Kesia, Jenia's little girl, was growing to be a quietly thoughtful, loving child. Her intense temper and stubborn streak melted at any thought that she might be causing pain. As for Sira's project, eventually there would be papers to file, fees to pay, a campaign to run. Long before any of that could be of any use, she knew she must take a long time building up information, supporters, a clear plan flexible enough for contingencies. Most importantly, she needed to take the time to build up a reputation for being the kind of strong representative on whom voters could count to promote their interests. She has been thinking, talking about respect, appreciation. “It's not that people don't want to make reasonable compromises when they harden into set positions. They want their positions respected. They want voiced and palpable appreciation for what they choose to give.”

Merin and Vika were proud of Sira's gumption, and did what they could to promote her cause with those among whom they had influence. The whole family felt proud, excited, somehow solemnly touched, each doing what they could. The seven children of this extended family, Lukin, Tela and Kesia in their city home, Noria, Serg, Safa and Tamis at the academy, were developing among themselves their own secret network to share, comfort, inform, bolster each other through the dramas and changes of their seemingly accelerating lives. The grown-ups were busy, did not need to know and possibly forbid or be concerned. It is good that they have their silent support system. It is good that they grow learning clearly, deeply, certainly, who they each are, how they can best collaborate.

It wasn't that Sira was naive. How could she be with all her worldly experience? To some extent she was sheltered. Always surrounded by loving family, often knowing the joy of making them proud, had left her mental defenses against conscious opposition flimsy at best. She had long known how to get her way so graciously that none would find offense. She was so caught up in her inspiration and ambition to do very good for very many. She knew that there might be obstacles, stubborn loyalties to the status quo, countering ambitions of opponents, mistakes in planning, misunderstandings to watch out for and be made right. She did not, stupidly, plan on the opposition being so mean, so vicious, so entrenched, sneaky, or no holds barred. It was hard on them all.

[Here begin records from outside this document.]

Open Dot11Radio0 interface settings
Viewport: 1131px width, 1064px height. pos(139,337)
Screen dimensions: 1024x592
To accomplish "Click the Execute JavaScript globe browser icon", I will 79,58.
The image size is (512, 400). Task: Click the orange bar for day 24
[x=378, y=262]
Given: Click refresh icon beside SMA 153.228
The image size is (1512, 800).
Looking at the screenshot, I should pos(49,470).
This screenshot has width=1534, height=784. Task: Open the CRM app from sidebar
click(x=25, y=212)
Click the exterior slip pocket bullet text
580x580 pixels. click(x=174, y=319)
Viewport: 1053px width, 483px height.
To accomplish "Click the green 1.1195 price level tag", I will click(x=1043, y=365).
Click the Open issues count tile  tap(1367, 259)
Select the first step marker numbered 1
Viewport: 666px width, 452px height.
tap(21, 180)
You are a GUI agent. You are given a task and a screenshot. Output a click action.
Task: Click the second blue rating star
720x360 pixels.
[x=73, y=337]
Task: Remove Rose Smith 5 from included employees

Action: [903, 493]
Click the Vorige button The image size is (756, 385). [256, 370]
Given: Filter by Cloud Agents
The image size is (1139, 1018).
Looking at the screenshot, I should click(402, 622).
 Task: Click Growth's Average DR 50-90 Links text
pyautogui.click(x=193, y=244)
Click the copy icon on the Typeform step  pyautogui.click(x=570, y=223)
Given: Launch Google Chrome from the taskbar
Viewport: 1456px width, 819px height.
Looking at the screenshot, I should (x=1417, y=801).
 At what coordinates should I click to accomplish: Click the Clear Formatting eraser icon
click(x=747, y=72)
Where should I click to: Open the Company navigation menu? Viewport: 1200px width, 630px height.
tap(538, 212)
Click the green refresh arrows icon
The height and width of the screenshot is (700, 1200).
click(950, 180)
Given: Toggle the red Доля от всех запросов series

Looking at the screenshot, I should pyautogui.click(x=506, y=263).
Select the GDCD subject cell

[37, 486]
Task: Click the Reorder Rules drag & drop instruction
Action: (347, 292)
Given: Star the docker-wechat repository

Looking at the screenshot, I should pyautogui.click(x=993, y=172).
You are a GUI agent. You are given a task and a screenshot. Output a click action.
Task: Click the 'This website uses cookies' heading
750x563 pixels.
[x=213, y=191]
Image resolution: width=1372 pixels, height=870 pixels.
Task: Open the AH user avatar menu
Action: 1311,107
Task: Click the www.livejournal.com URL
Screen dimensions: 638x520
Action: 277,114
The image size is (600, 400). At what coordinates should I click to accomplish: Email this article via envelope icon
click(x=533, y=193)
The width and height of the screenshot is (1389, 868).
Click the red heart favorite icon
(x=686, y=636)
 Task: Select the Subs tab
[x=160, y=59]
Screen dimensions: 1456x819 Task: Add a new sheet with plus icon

Kesia was so proud of being a big girl, going to school. She was not prepared for this greater world in which she was not automatically beloved. Due to the trickle down of incomplete information, children thinking they knew of some fault in her family teased Kesia unmercifully. She was used to silly sparing with her extended cousins at home and several miles away. She shot back the most nasty imagery she knew, not realizing the effect she would have on these children. Frightened children told frightened parents who prevailed upon frightened authorities.

Sira was all damage control commander. The kids got dropped off to stay with Merin and Vika at the academy to keep them out of harm's way. Sira put together a media blitz campaign showing her opponents to be using scare tactics to hide their own serious crimes of corruption. She personally calmed the local parents, children, teachers, using her special charm to move their fears into the realm of hyperbole easily released with some well placed jokes. The kids knew they were being mean, that they did so out of irrational fear, that they overreacted to Kesia's tantrum out of guilt. They understood it all once Sira explained so warmly and clearly. Perhaps it would all be ok. Sira, finally, knew better. The family would have to come up with a plan to take the kids someplace more anonymous and safe than regally flamboyant Merin's lair. She could feel rumors already spreading about those weird academy people related to Sira and Reag.

Lukin and Merin knew what Sira knew. Anxious since his exile to the academy, Lukin has been monitoring his mother's progress and anxieties. Lukin and Merin had been developing a meeting of minds. Smart, shrewd and meticulous in his knowledge, like his grandfather, Lukin had not the years of idolatry and indulgence to mar the clarity of his vision. Merin, shaken out of his self-obsession by the seriousness of their immediate peril, could still indulge in grand pride for his grandson's gifts. Merin, for all his grandiosity, had never even considered the kind of distant and multi-leveled mind to mind communication that came so easily to Lukin, developed with the extended cousin network but originating with Lukin's own natural talent. In times like these, when normal methods of communication are far too open to surveillance, Lukin's talent was made to order. There's some kind of saying: When the student is ready, the teacher will come. Perhaps when the times require it, the talent will come.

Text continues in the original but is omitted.